Pasaje seleccionado:
::::

No recuerdo mucho de la primera noche después de la cirugía, pero el siguiente par de días se destacan en mi mente vívidamente. Bueno, quiero decir que recuerdo claramente las noches inquietas. En cuanto al estoma en sí, tardé algún tiempo en tener mi primer encuentro con él ojo a ojo, u ojo a intestino en este caso. La segunda noche fue una de las peores de mi vida. Supongo que el efecto de la anestesia había desaparecido y con él llegó el arrepentimiento. Sí, esa segunda noche pensé que había cometido el mayor error de mi vida. Allí estaba, en una cama de hospital demasiado pequeña para mis dieciocho años, contemplando si alguna vez podría recuperarme de este revés en mi vida.
Bueno, salió el sol y con él la hora de mi primer cambio de bolsa. Recuerdo que grité mucho. Me dijeron que el estoma no podía sentir dolor, pero lo que no mencionaron fue que aún podía sentir el dolor de mi pelo arrancándose de mi cuerpo mientras me quitaban el adhesivo de la piel. Créeme, un chico de dieciocho años tiene mucho pelo, pero un chico de dieciocho años que ha tomado esteroides durante el último año tiene más pelo del que le gustaría admitir abiertamente. Sin embargo, cuando me quitaron la bolsa, vi por primera vez mi futuro en forma de un hermoso muñón rojo conocido como mi estoma.
Las siguientes dos semanas iban y venían con relativamente poca dificultad, pero a medida que el verano llegaba a su fin se acercaba mi mayor reto: ir a la escuela. Probé todas las combinaciones posibles para meter la bolsa en los pantalones hasta que me di cuenta de que a nadie le importaba. O bien la gente no se fijaba en la bolsa de heces que llevaba pegada al cuerpo, o bien estaban demasiado ocupados y metidos en sus propias vidas como para preocuparse por el secreto que guardaba detrás de la camisa. Era la primera vez, desde que me diagnosticaron la CU, que me sentía «normal» en la escuela. Lo cual era extraño porque para la mayoría era lo menos «normal» que había sido.

::::

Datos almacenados
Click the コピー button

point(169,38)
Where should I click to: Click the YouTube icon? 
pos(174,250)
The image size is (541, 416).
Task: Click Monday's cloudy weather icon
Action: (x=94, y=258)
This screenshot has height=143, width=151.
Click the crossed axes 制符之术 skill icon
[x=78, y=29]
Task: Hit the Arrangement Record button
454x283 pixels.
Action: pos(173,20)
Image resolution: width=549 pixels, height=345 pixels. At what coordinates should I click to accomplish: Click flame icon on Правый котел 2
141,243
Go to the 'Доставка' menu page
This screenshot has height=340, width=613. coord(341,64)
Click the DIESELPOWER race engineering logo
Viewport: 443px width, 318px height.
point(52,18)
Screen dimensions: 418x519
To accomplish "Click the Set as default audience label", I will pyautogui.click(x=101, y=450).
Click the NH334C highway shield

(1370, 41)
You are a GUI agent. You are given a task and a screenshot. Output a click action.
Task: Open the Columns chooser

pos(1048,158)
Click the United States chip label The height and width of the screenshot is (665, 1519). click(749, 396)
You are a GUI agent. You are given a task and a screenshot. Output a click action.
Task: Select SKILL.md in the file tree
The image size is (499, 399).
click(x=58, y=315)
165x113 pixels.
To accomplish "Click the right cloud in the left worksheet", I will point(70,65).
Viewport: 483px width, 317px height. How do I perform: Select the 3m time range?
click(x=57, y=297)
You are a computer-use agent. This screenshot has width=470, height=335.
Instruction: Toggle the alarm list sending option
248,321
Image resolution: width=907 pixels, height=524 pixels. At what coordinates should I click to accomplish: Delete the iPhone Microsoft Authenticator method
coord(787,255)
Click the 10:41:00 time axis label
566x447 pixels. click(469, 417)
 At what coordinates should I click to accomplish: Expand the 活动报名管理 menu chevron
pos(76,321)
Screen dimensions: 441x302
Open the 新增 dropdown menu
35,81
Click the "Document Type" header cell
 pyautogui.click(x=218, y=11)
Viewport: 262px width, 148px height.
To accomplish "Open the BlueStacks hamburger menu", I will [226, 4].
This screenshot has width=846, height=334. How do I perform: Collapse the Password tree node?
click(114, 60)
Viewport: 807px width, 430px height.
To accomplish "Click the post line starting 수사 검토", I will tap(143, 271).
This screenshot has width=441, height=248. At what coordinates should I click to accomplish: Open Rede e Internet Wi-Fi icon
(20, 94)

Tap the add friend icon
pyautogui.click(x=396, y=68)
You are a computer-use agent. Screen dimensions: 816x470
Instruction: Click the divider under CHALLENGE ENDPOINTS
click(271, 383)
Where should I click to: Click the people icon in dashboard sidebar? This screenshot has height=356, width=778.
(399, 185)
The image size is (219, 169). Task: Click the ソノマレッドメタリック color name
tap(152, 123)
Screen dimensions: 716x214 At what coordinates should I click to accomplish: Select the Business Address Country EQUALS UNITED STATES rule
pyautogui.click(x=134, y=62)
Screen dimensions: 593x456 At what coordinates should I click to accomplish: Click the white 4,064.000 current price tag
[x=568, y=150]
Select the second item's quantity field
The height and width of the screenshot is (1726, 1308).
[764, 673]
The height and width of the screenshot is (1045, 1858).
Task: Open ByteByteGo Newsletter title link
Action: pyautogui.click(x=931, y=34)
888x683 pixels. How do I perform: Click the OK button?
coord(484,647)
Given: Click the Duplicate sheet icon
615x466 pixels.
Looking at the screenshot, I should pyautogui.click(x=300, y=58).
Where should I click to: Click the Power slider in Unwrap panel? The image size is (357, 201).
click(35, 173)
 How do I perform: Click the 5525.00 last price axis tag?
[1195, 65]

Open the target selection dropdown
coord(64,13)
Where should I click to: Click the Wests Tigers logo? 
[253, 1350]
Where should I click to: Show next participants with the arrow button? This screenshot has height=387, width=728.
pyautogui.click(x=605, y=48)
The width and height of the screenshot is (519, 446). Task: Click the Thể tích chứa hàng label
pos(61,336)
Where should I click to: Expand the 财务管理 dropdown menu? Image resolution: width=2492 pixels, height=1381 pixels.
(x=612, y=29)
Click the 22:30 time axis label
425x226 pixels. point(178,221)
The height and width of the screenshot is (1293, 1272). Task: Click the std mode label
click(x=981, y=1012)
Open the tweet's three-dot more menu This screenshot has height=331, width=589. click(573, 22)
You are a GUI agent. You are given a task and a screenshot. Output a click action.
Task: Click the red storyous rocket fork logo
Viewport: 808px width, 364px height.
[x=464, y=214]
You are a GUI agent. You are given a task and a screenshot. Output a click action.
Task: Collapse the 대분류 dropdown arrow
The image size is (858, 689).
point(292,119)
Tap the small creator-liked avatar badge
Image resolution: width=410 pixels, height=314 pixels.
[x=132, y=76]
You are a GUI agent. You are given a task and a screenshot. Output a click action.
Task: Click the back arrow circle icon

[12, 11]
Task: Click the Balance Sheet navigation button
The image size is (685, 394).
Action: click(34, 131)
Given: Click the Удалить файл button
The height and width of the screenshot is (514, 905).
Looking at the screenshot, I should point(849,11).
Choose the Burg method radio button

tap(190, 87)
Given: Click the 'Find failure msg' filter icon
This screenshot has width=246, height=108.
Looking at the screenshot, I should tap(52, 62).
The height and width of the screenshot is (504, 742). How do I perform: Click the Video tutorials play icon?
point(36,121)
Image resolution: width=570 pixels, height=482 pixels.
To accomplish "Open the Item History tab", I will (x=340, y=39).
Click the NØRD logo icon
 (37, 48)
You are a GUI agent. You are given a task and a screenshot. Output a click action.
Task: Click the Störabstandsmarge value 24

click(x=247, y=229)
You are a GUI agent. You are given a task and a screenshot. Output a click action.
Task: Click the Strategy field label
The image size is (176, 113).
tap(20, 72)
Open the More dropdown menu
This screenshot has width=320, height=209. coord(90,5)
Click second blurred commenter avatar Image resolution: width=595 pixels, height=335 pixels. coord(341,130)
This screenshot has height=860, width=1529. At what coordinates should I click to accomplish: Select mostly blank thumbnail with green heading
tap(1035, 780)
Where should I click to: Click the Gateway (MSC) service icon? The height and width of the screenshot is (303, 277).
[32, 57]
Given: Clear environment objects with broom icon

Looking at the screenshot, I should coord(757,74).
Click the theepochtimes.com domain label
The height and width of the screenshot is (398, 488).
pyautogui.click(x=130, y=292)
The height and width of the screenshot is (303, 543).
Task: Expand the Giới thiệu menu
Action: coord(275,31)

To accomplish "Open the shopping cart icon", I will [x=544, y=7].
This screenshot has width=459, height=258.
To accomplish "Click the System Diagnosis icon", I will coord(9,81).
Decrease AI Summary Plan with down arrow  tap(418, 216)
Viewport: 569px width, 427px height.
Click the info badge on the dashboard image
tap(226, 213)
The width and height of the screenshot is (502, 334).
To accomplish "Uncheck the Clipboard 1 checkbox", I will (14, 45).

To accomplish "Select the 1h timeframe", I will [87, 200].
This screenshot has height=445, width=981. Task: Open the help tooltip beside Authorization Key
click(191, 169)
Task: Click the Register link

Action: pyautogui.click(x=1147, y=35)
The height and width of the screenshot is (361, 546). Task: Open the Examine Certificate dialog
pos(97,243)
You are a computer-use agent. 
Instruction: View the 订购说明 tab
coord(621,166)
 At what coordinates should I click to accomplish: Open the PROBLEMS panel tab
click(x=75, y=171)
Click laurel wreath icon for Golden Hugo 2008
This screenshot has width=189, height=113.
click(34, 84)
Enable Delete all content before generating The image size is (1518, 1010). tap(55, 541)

::::

Orden de trabajo A: Traduce al inglés esta oración del pasaje seleccionado: «La segunda noche fue una de las peores de mi vida.»
Orden de trabajo B: Por favor, copia del pasaje seleccionado el fragmento que va desde "Bueno, salió el" hasta "como mi estoma.".

Casilla de respuesta A: The second night was one of the worst of my life.

Casilla de respuesta B:
Bueno, salió el sol y con él la hora de mi primer cambio de bolsa. Recuerdo que grité mucho. Me dijeron que el estoma no podía sentir dolor, pero lo que no mencionaron fue que aún podía sentir el dolor de mi pelo arrancándose de mi cuerpo mientras me quitaban el adhesivo de la piel. Créeme, un chico de dieciocho años tiene mucho pelo, pero un chico de dieciocho años que ha tomado esteroides durante el último año tiene más pelo del que le gustaría admitir abiertamente. Sin embargo, cuando me quitaron la bolsa, vi por primera vez mi futuro en forma de un hermoso muñón rojo conocido como mi estoma.